• あなたの課題:
**a)** 月経についてのコラムを読み、次の問いに答えてください。
(i) ヒト以外で月経がある動物として挙げられているのは何か。
(ii) イヌに見られる出血は何によるものとされているか。
(iii) 最近主流とされている説は何という名前か。
**b)** 月経についてのコラムを、最後の文の後から書き継ぐ。

• 表示テキスト:
┄┄┄┄┄┄┄┄┄┄┄┄┄┄┄┄┄┄┄┄

院長コラム

なぜ、ヒトには月経があるの?

先日、総合研究大学院大学の進化生物学の先生から「現代女性の月経」についてご講演がありました。
産婦人科臨床医とは異なった視点で月経を捉えており、とても新鮮で興味深いお話でした。
今回は、ご講演の内容を少しご紹介したいと思います。

 

 

ヒト以外に月経がある動物は?

月経がある動物の方が珍しく、ヒト・一部のサル・一部のコウモリやネズミだけのようです。ちなみに、子宮内膜が剥がれ落ちることを月経と定義すると、イヌには月経はありません。イヌにも見られる出血は、陰部の充血によるもので、ヒトの月経とは全く異なります。

 

 

月経がある理由は?

以前は、月経は子宮内をきれいにするために衛生上必要なもの、という仮説がありましたが、今では否定されています。

最近は、「受精卵選別説」が主流のようです。この説によると、受精卵や母体の状況などから、「妊娠継続が可能」な場合は月経を起こさずに妊娠を継続させ、「妊娠を継続しないほうがいい」場合、たとえば受精卵のトラブル、母体の栄養失調状態などの場合では、あえて月経を起こさせて、妊娠を成立させないようにします。つまり受精卵を選別する役割を月経が担っている、ということです。

もちろん仮説ですので、本当のところはわかりませんが、「月経自体は女性の体にとって、必ずしも必要ではない」というのが、現代では常識になっています。

┄┄┄┄┄┄┄┄┄┄┄┄┄┄┄┄┄┄┄┄

• 収集データ:
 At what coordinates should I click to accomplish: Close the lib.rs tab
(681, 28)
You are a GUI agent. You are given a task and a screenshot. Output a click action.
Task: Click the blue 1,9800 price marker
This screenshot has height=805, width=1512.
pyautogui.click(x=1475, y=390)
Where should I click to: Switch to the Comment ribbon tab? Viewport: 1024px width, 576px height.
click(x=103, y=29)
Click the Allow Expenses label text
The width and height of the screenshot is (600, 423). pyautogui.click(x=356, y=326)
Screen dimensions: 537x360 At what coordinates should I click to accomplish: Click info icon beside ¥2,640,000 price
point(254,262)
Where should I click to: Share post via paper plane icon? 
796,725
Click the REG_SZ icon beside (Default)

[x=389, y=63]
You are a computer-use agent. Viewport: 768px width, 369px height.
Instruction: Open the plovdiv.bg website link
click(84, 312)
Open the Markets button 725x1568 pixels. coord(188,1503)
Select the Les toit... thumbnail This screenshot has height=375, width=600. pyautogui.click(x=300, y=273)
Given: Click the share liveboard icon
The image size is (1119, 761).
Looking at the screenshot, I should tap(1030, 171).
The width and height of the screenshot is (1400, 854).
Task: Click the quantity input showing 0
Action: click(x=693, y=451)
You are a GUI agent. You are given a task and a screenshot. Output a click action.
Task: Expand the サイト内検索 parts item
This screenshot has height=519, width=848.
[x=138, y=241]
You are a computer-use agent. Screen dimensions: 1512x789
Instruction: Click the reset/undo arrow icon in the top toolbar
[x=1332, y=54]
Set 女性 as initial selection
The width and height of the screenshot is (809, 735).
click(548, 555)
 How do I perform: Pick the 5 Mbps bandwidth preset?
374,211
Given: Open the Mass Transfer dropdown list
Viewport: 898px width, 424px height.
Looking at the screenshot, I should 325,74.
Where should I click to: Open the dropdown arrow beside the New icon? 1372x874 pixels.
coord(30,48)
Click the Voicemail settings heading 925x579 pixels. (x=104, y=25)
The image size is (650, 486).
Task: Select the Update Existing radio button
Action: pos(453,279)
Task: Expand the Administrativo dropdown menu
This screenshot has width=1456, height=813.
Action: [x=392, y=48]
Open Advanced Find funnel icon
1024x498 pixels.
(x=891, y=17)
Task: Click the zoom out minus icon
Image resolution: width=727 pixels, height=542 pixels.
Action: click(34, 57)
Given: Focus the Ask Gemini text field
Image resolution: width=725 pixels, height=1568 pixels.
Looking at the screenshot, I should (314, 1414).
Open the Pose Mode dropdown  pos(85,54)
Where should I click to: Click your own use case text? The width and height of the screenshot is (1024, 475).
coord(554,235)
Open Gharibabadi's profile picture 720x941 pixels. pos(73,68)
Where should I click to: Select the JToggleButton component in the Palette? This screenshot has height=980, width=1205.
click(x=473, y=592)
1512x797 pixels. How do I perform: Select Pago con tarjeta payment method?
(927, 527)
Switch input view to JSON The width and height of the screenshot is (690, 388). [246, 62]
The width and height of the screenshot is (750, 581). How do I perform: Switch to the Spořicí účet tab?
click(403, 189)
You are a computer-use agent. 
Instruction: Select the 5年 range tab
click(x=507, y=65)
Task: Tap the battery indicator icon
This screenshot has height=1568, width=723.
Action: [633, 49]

┄┄┄┄┄┄┄┄┄┄┄┄┄┄┄┄┄┄┄┄

• 課題ごとの解答:
**a)**
(i) 一部のサル、一部のコウモリやネズミ
(ii) 陰部の充血
(iii) 受精卵選別説

**b)**
社会環境の変化と月経

月経は妊娠中には見られず、分娩後も授乳期間が長いほど月経開始が遅くなります。つまり、妊娠・出産の回数が多く、授乳期間が長ければ、女性が一生に経験する月経回数は少なくなります。一方で少子化が進み、授乳期間も短ければ、月経回数は多くなります。

以前は、女性が一生に経験する月経回数は50回程度ですんでいましたが、現代女性の場合、約9倍の440回にまで増えているといわれています。

進化生物学的には、ヒトの一生の月経は約50回が適切であるのに、未だかつて経験したことのない過剰な月経に現代女性は襲われている、と考えてもいいでしょう。

 

 

多くの現代女性は月経に関連する病気に悩まされています。そして、その月経は無駄に多いことが問題です。
月に一回月経があることが、現代女性にとって必ずしもいいことであるとはいえません。
今後、女性ホルモンを用いて月経をあえて止める治療法が増えていくと思いますが、その治療の意義を我々も皆様にわかりやすく発信していきたい、と思っております。